Output the lines of the data below verbatim, starting with the line containing "Given: Click the Select skin link" and ending with the line containing "Action: point(492,146)", both included.

■ **Records for processing**
▬▬▬▬▬▬▬▬▬▬
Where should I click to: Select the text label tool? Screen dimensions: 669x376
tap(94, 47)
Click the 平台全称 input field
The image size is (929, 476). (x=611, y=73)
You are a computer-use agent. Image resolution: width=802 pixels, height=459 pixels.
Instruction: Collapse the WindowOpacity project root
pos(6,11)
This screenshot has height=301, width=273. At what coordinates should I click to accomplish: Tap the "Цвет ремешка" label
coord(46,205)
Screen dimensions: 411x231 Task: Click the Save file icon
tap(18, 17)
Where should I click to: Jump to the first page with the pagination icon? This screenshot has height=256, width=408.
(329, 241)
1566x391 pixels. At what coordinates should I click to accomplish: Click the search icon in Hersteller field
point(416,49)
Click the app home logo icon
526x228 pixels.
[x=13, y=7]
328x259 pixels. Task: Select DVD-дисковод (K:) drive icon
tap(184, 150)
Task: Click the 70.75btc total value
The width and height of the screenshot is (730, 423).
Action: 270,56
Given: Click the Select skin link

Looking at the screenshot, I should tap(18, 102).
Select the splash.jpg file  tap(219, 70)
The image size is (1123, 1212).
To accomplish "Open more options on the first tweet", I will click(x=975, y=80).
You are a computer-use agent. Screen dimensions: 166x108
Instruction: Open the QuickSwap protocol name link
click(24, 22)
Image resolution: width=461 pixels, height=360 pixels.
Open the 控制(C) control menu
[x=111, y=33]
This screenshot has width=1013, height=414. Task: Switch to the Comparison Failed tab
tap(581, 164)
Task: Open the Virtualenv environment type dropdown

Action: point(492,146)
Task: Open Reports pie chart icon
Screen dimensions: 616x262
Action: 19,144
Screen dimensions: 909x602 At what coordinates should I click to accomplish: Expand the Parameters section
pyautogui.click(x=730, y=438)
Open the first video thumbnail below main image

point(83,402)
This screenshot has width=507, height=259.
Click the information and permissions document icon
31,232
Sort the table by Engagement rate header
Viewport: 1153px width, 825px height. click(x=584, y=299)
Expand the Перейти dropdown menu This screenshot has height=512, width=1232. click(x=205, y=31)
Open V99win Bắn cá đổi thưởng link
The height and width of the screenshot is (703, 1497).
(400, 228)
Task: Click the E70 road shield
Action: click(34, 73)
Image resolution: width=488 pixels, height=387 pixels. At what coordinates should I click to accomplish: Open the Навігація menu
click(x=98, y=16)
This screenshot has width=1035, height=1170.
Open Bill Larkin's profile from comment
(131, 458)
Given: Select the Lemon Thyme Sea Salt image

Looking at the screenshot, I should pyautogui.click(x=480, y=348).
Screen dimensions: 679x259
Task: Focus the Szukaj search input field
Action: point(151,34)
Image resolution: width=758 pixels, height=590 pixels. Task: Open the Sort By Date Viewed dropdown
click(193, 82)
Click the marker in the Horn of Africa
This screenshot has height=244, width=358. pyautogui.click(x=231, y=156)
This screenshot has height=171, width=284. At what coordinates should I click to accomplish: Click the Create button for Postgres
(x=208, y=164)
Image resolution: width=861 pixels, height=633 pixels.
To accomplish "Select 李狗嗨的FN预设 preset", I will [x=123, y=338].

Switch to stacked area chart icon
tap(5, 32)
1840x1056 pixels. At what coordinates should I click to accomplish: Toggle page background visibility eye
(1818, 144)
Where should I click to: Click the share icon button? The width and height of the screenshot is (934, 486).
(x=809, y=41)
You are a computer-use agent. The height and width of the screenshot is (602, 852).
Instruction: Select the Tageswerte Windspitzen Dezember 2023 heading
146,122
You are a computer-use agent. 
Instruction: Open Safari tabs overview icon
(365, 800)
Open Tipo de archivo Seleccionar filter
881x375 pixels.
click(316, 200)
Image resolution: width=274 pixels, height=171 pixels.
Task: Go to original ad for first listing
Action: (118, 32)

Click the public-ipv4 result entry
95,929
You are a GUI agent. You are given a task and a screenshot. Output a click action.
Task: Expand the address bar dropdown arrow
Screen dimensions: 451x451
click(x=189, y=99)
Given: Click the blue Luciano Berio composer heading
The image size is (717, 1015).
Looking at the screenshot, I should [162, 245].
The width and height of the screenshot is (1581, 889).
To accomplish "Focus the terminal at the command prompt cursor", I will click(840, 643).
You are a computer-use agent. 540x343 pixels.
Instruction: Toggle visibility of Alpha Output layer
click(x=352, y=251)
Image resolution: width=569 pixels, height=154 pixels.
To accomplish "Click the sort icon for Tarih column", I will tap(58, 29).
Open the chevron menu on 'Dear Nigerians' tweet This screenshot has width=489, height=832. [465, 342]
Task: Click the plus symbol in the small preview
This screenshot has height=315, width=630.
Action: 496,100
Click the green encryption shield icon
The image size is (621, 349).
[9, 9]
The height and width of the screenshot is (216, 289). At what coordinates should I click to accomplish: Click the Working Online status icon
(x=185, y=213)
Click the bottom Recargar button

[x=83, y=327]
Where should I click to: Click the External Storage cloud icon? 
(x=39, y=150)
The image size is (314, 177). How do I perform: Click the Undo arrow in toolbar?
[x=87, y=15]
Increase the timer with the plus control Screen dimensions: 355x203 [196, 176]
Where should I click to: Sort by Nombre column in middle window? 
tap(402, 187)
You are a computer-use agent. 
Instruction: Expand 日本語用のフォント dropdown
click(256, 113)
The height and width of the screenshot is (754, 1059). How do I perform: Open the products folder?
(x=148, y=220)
▬▬▬▬▬▬▬▬▬▬
■ **Task result**
Given: Click the Select skin link

Looking at the screenshot, I should tap(18, 102).
Select the splash.jpg file  tap(219, 70)
The image size is (1123, 1212).
To accomplish "Open more options on the first tweet", I will click(x=975, y=80).
You are a computer-use agent. Screen dimensions: 166x108
Instruction: Open the QuickSwap protocol name link
click(24, 22)
Image resolution: width=461 pixels, height=360 pixels.
Open the 控制(C) control menu
[x=111, y=33]
This screenshot has width=1013, height=414. Task: Switch to the Comparison Failed tab
tap(581, 164)
Task: Open the Virtualenv environment type dropdown

Action: point(492,146)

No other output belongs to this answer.